Nel contesto di un torneo caratterizzato da un contingente sempre più numeroso, ulteriore riprova dell’eccellente momento del movimento nazionale, l’Italia si prepara a calare i suoi assi al Foro Italico. Lorenzo Musetti, atteso domani all’esordio, si è concesso in un’interessante chiacchierata ai microfoni di Tennis Tv.
Sul legame affettivo con il torneo capitolino: “È un torneo molto speciale per me, perché mi riporta all’epoca in cui ero bambino. È stato il primo torneo che ho visto dal vivo. Ricordo che da bambino venivo a vedere Nadal, Federer e Djokovic. È un sogno, a distanza di anni, poter giocare contro di loro ed è un luogo magico che può aiutarmi a ritrovare la mia forma migliore“.
L’importanza del tifo del pubblico italiano: “Mi sento pronto al 100% a dare tutto quello che ho, ma avrò anche bisogno di tutto il sostegno e l’affetto del pubblico italiano, perché credo che con quello potrò ottenere qualcosa di molto importante e potrò provare a sorprendere tutti. Qui a Roma manca da molto tempo un campione italiano, quindi speriamo che quest’anno arrivi”.

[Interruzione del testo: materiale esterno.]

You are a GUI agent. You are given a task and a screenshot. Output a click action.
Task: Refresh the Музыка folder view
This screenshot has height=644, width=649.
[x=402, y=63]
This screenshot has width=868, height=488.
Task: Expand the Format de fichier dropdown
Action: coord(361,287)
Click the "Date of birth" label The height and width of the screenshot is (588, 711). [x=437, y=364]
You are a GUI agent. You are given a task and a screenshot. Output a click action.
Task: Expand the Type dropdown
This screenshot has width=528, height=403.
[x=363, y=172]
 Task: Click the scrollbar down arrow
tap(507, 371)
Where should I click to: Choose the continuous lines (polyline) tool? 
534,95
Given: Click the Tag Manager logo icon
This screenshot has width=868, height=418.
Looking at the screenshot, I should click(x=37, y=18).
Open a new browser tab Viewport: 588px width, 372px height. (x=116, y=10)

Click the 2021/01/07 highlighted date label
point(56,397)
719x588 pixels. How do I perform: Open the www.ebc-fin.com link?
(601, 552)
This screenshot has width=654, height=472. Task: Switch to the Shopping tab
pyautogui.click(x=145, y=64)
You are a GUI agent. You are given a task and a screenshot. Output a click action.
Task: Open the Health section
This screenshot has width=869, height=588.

Sui risultati del tennis italiano: “Il tennis è uno degli sport più virali e popolari al mondo, specialmente in Europa. In Italia è lo sport numero uno grazie a tutto ciò che stanno ottenendo Jannik Sinner, Jasmine Paolini e persino io… Anche il resto delle compagne, dato che abbiamo vinto tre Coppe Davis consecutive e due Billie Jean King Cup consecutive. Tutto questo ha avuto un grande impatto sui giovani. Ieri il Pietrangeli era quasi pieno per un allenamento, non riesco a immaginare come sarà quando inizierà il torneo”.